As a visibly modified person, I have experienced more than my fair share of negativity. Some of it is worse than others, some is just honest ignorance or curiosity and not knowing what to say or how to say it, and some is meant to be hurtful and mean. It’s important to recognize which is which and how you should handle each one. Negativity can take many forms: verbal comments, physical gestures, inappropriate touching or grabbing, things whispered behind your back or said when people think you’re out of earshot.

I want to stress this one point very much, so I’m going to be saying it over and over: We are all a representation of our modified community. How we act, what we say, and how we present ourselves is a reflection of this community as a whole. If people see us as mean, disrespectful, uneducated, dirty, or rude, they are going to believe that all modified people are the same way, and we really don’t need any more of that in the world. Many times, people react negatively to modified people just because they are uninformed about this art form, either because they choose to be misinformed or uninformed, their religious beliefs doesn’t allow them to be understanding or respectful, or they’ve just never been exposed to it. It is up to us to show and educate these people about our passion, and to do it in the right way.

Much of this entry will be personal stories from myself, as well as from others in the body mod community. I feel that personal experiences are the best way to show how to properly respond to people, strangers and family and friends alike. This entry will probably be very long, but stick with it, there will be a lot of helpful advice within.

The most important weapon you can use to combat negativity is education. If you educate yourself and know what you’re talking about, then you know when to correct people, how to correct them, and you’ll know that your information is correct and accurate. Talk to professionals, do your own objective research, talk to trusted friends and representatives of the community at large, read blogs like this one and others, the more people you can talk to the better. There is no such thing as too informed, too educated.

Another important weapon is confidence. If you KNOW that you made a good decision about your modification, then nothing anyone says can deter you. If you love yourself and whole heartedly believe that what you’re doing is good for you, in mind, body and soul, then nothing can ever change that.

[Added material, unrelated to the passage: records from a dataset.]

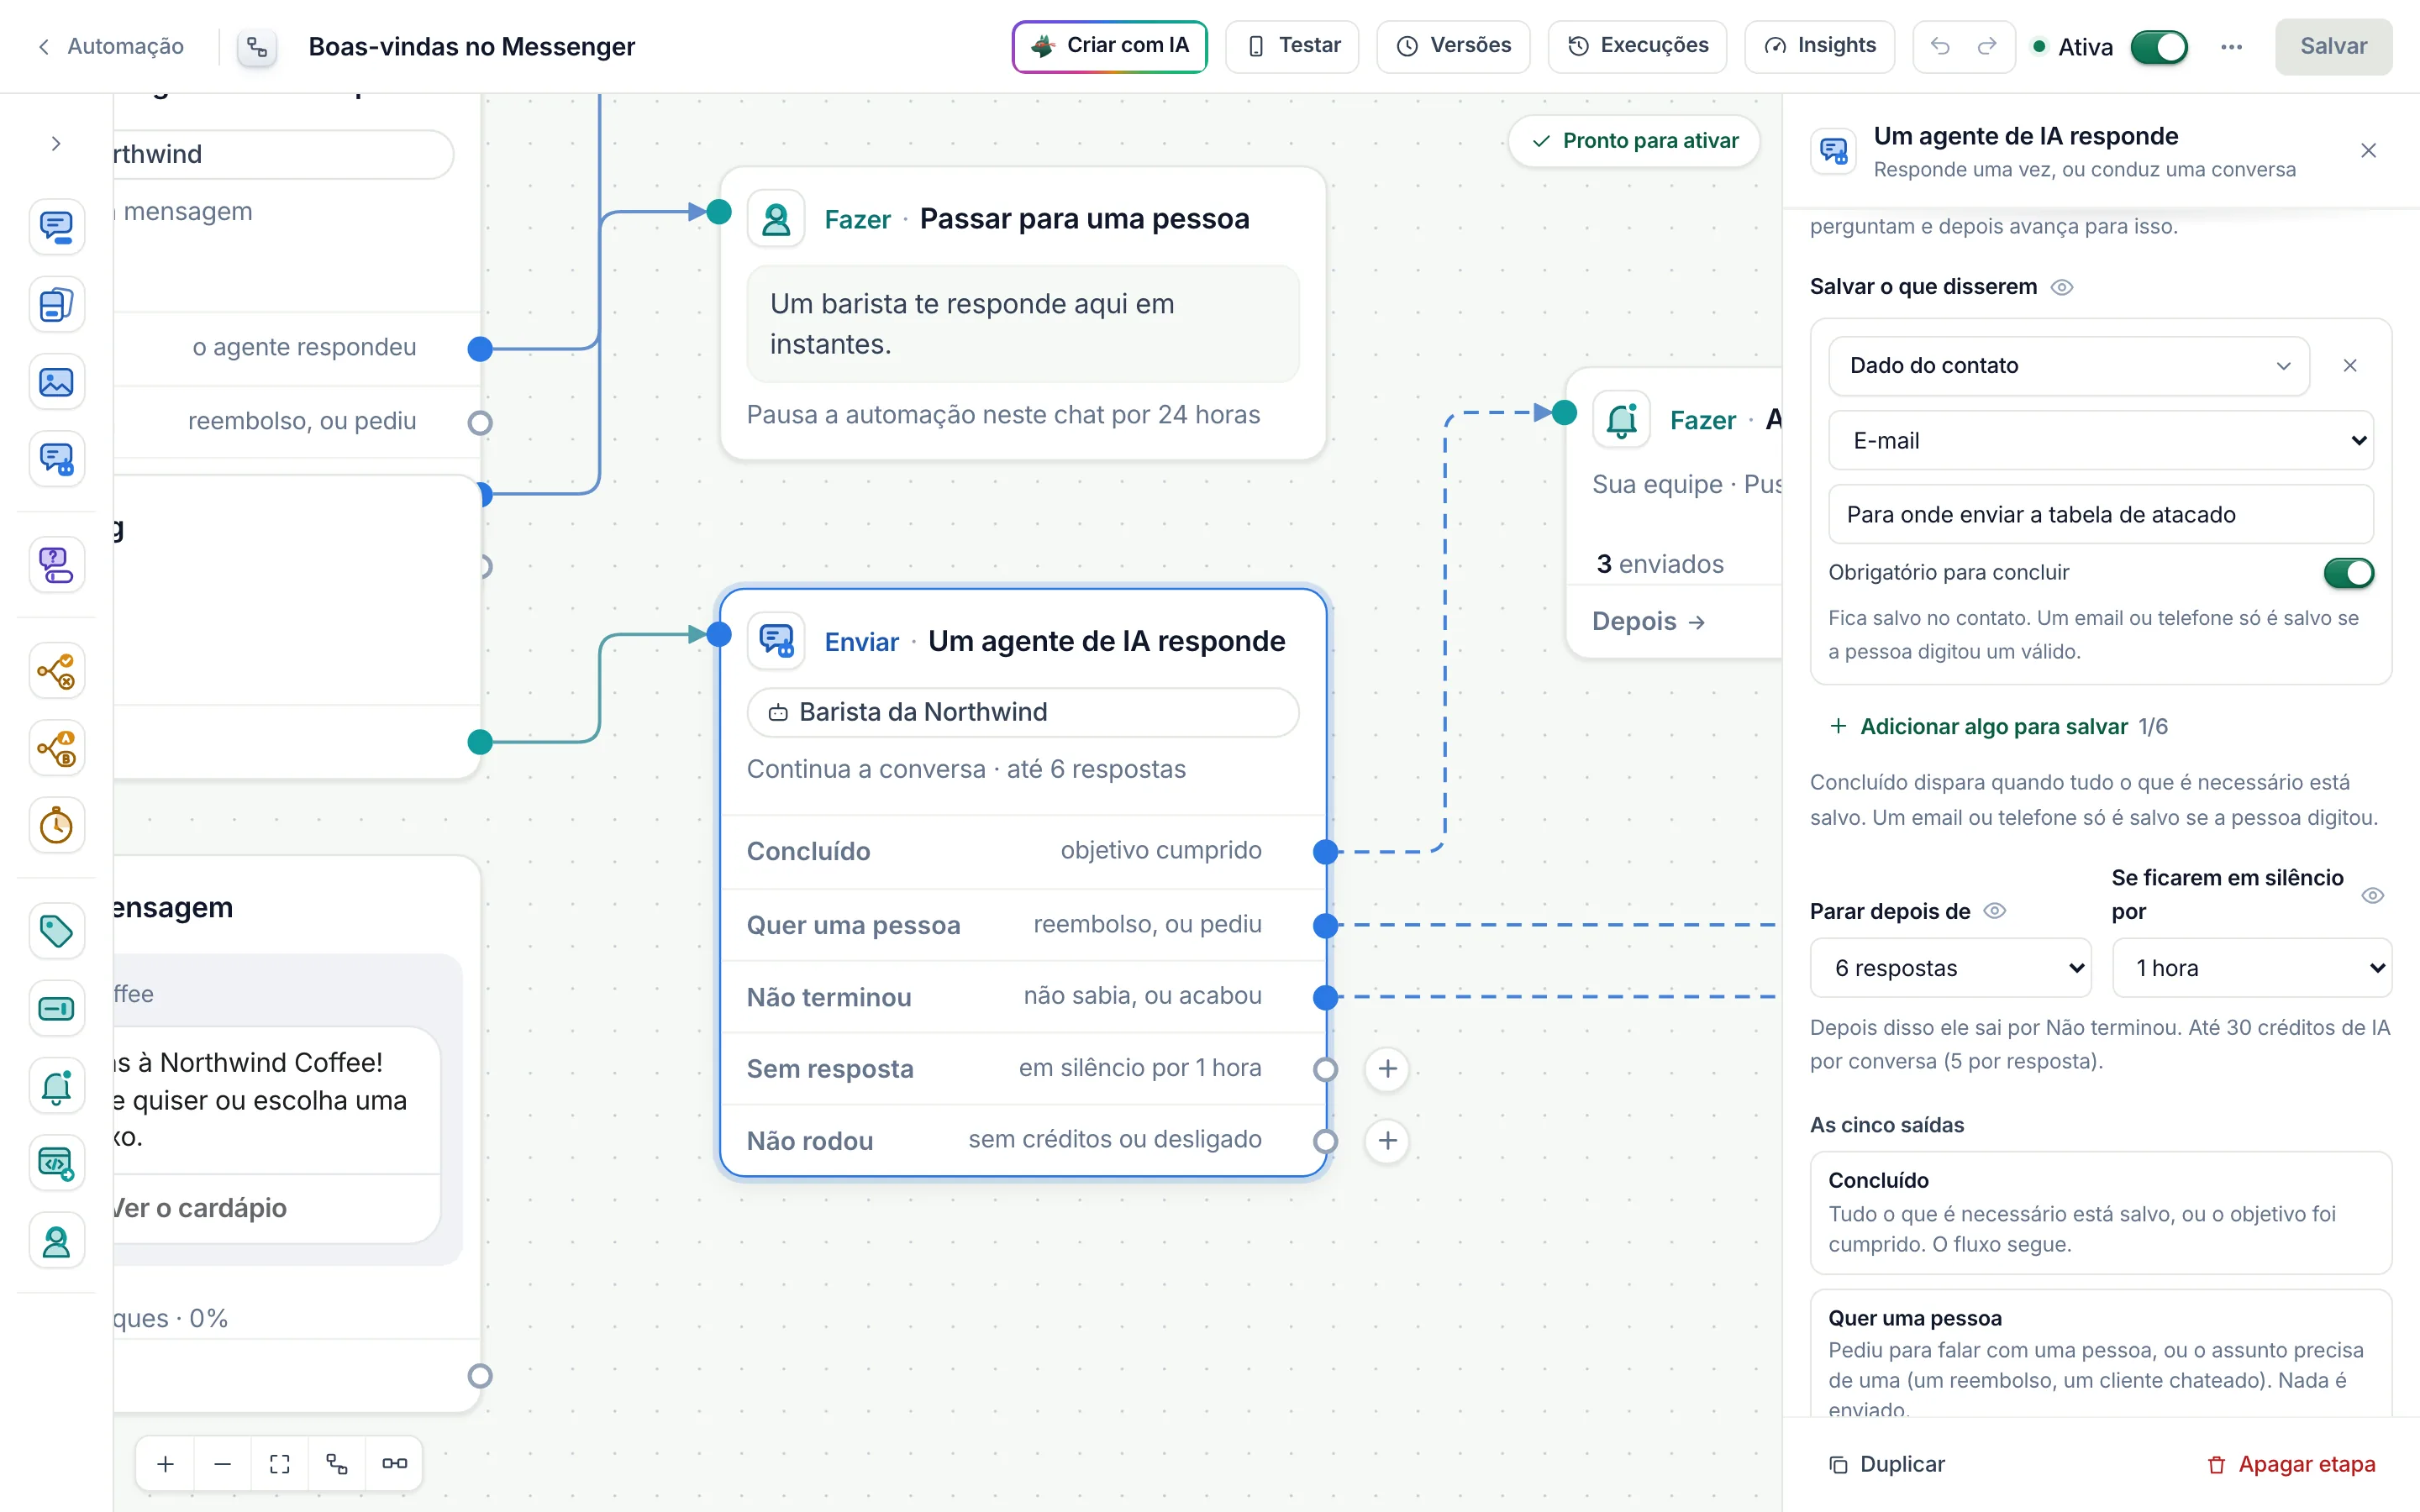Image resolution: width=2420 pixels, height=1512 pixels.
Task: Click the notification bell icon in sidebar
Action: click(56, 1086)
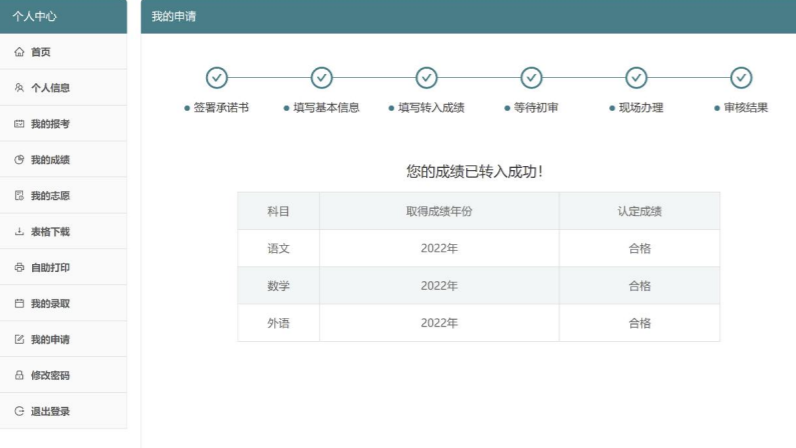Click the icon next to 我的报考
Viewport: 796px width, 448px height.
[19, 124]
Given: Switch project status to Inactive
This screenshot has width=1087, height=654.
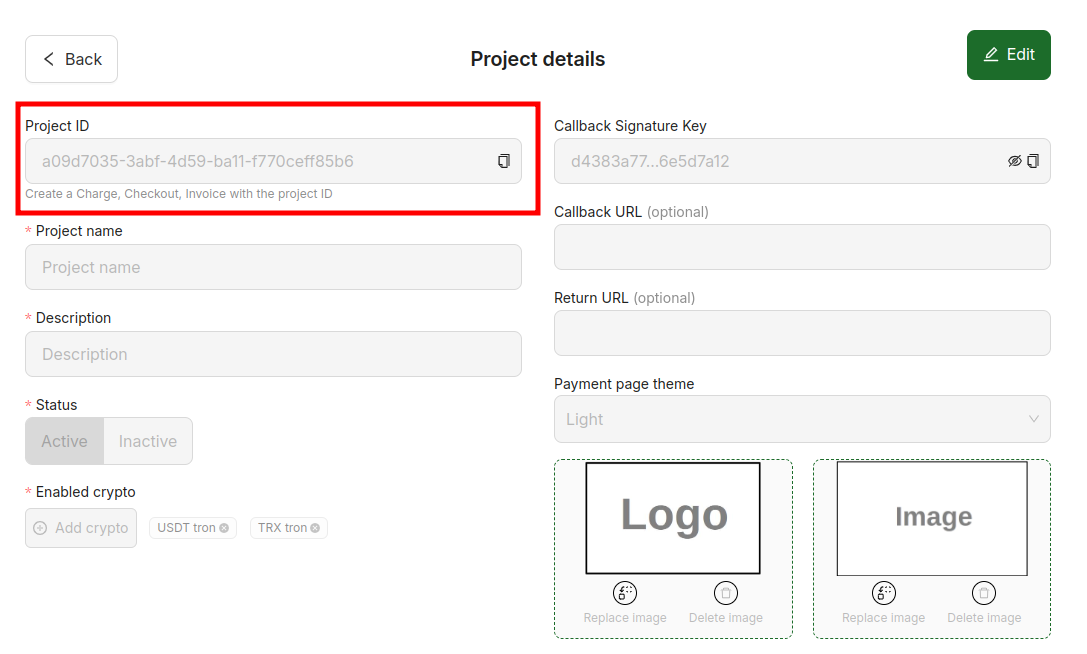Looking at the screenshot, I should 148,441.
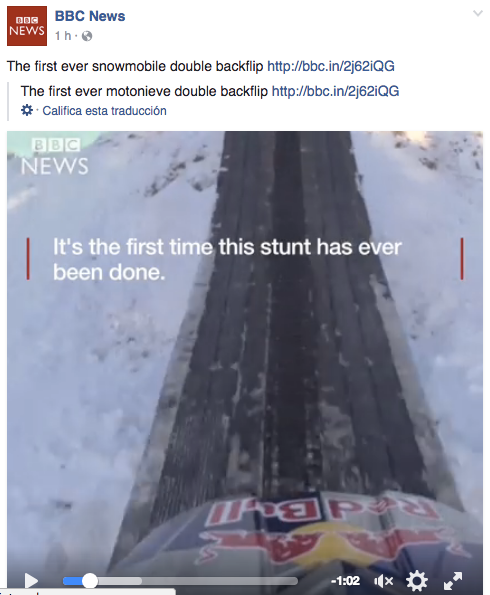Open the BBC News page name link
The height and width of the screenshot is (595, 490).
click(x=90, y=16)
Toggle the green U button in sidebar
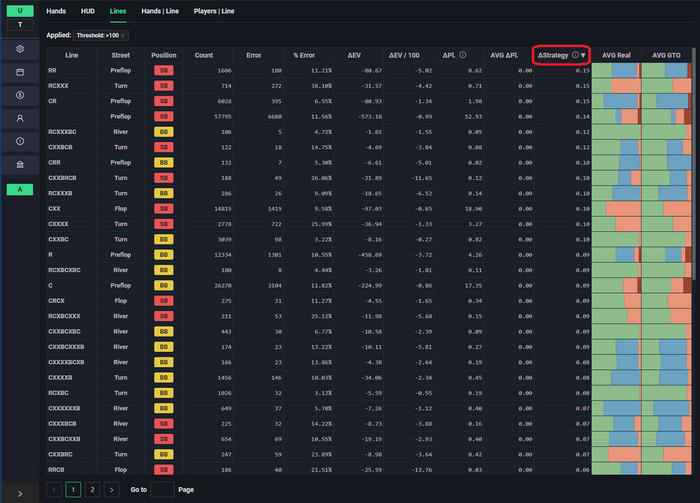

One of my best personal stories about dealing with negativity took place a few years ago, when I still had my text armband tattoo on my left arm. It read “All the world is good material” and I always had people stopping me and asking me what it said and what it meant. One day I was standing in the grocery store, looking at one thing or another. I set the item back on the shelf, turned to my right to move along, and all of a sudden someone grabbed my left arm right above the elbow and pulled me back. What’s a woman’s first reaction to being grabbed? I just reacted and my fist went flying, hitting this strange man square in the chest. I hit him so hard it actually knocked some of the wind out of him. He starting raging at me, calling me horrible names and threatening to call the cops on me, when all he wanted was “to see my tattoo”. I threatened to file an assault claim against him because HE grabbed ME first, and I had the marks on my skin to prove it, and things just kept escalating. I eventually just left the store and never went back.

Admittedly, that wasn’t the best course of action to take in that situation, but this is also an extreme situation, one that’s actually pretty rare. Most people know not to grab others, but some feel that just because you’re modified it means that they can touch you and invade your personal space. This usually seems to happen to modified women more than men. I am going to make this incredibly clear right now: It is NEVER okay for someone to touch someone else without their express permission, so if someone ever grabs you or touches you in a way you are not okay with, do not ever be afraid to tell them that you are uncomfortable and that you want them to stop. Some people are just clueless and need to be told.

I have experienced more negativity about my modifications since moving to Utah than I ever did back when I was still living in Seattle, my home city. A lot of it has to do with this particular region and the beliefs down here, whereas Seattle is a very liberal city, a very artsy city, so people like me are more normal and barely warrant a second glance. I’ll get compliments every so often, but almost no negativity at all. Ever since moving to Utah, though, it’s been an entirely different story.

I’ve been asked to leave public places, by other patrons. I was sitting in a park once, reading a book while waiting for a friend. A group of kids and a few mothers were hanging out at the playground about thirty or forty feet from the bench I was sitting on. Suddenly a shadow moved over me and one of these mothers was standing in front of me. She said, and I’m paraphrasing a little bit, “I don’t want my daughter influenced by someone like you, or to see someone like you, so you need to leave this area.” She said a few other things, but that one really stuck out to me. I just looked at her, smiled, took another drag off my black cigarette, and went back to my book. By the way, there were no “No Smoking” signs anywhere around me, so I was free to have my once in a blue moon cigarette. It was a huge public park, which also had a playground in it, as most do. It’s not like it was JUST a playground park.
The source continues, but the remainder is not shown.